ミドルウェアでレスポンスタイムを計測する
Expressなどのフレームワークでは、ミドルウェアを用いることで簡単にレスポンスタイムを取得できます。以下は基本的な計測例です:
app.use((req, res, next) => {
const start = Date.now();
res.on('finish', () => {
const duration = Date.now() - start;
console.log(`${req.method} ${req.originalUrl} - ${duration}ms`);
});
next();
});
このコードは、各リクエストの処理時間をミリ秒単位で計測し、ログに出力します。
ログ管理を行うためのwinston導入
標準のconsole.log
だけではログの出力先やフォーマットに限界があります。winston
を使うことで、ログのレベル管理・出力先の制御・ファイル保存が容易になります。
npm install winston
const winston = require('winston');
const logger = winston.createLogger({
level: 'info',
format: winston.format.combine(
winston.format.timestamp(),
winston.format.printf(({ timestamp, level, message }) => {
return `${timestamp} [${level.toUpperCase()}] ${message}`;
})
),
transports: [
new winston.transports.Console(),
new winston.transports.File({ filename: 'logs/api.log' })
]
});
先ほどのミドルウェアにlogger.info()
を組み込めば、時刻付きでログが保存されます。
ステータスコード別に集計・分類する
レスポンスのステータスコードごとに分類してログを出力することで、エラー傾向の可視化も可能です。
res.on('finish', () => {
const duration = Date.now() - start;
const status = res.statusCode;
const method = req.method;
const url = req.originalUrl;
logger.info(`${method} ${url} ${status} - ${duration}ms`);
});
ログファイルを後で分析することで、「5xx系エラーが多発しているAPI」や「レスポンスが遅いAPI」の傾向を掴むことができます。
リアルタイムモニタリングに活用できるツール
以下のようなツールを組み合わせることで、パフォーマンスを可視化・監視する体制を構築できます。
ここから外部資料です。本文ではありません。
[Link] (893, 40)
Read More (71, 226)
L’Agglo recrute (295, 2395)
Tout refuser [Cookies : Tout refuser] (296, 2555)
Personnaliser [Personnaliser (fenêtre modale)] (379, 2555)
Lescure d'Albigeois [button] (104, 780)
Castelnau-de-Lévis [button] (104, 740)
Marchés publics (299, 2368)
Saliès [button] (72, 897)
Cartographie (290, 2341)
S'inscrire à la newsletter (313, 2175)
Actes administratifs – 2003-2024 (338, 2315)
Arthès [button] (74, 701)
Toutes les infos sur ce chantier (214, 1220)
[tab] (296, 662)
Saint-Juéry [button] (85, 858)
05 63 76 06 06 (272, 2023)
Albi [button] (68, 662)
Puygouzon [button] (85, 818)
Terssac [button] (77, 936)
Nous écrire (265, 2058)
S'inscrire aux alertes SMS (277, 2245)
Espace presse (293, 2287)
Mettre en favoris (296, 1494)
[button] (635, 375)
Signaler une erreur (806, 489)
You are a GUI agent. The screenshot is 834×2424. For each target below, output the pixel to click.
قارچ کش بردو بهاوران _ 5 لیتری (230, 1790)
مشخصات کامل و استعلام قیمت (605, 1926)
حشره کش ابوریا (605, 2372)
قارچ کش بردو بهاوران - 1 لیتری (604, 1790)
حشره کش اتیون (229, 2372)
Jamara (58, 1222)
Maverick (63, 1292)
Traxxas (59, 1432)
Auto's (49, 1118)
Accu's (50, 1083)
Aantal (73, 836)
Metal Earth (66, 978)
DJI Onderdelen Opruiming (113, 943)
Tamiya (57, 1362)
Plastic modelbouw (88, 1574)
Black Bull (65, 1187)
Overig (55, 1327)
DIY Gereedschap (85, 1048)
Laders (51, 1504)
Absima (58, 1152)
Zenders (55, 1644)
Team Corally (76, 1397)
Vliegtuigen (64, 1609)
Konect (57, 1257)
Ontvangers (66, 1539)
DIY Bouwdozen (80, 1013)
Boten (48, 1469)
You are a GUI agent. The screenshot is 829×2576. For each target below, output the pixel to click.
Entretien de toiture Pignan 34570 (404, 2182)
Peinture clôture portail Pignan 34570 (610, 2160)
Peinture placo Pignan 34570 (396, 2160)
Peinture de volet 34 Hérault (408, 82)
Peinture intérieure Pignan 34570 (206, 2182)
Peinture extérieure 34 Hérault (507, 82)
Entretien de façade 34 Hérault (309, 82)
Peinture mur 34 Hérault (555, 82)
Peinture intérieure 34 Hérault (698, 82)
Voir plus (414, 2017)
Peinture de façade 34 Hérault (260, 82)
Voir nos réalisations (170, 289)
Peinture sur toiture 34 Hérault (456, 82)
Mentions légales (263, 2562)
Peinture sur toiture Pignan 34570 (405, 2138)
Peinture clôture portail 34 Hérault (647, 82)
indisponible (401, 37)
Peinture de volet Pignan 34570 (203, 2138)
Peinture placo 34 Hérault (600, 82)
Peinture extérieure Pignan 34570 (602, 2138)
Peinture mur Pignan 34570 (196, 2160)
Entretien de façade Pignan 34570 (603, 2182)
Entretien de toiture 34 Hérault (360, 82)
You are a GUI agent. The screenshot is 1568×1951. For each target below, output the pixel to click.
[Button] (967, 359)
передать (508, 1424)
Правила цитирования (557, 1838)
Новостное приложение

- PM2 + pm2-logrotate:ログ管理とプロセス監視
- Prometheus + Grafana:時系列メトリクスの可視化
- Elastic Stack(ELK):検索可能なログ監視基盤
たとえばPM2では、レスポンスタイムやメモリ使用量の変化をWeb UIで確認できます。
npm install pm2 -g
pm2 start app.js --name "api-app"
pm2 monit
アラート通知の導入
エラー頻発やレスポンスタイムの急激な上昇に対して即時対応したい場合は、以下のような通知システムとの連携がおすすめです。
- Slack通知(webhook連携)
- Email通知(nodemailer + 条件分岐)
- DatadogやSentryとの連携
例:レスポンスタイムが1秒を超えた場合にSlackへ通知
if (duration > 1000) {
sendToSlack(`遅延警告: ${method} ${url} - ${duration}ms`);
}
まとめ
APIのパフォーマンスを可視化することは、信頼性の高いサービス運用において不可欠です。
ミドルウェアによる計測、winstonによる構造化ログ、PM2やPrometheusを用いたモニタリングを組み合わせることで、異常の早期発見と継続的な改善が実現できます。
本番環境ではログの保存・通知・監視を統合し、開発環境ではレスポンスタイムの見える化から始めてみると良いでしょう。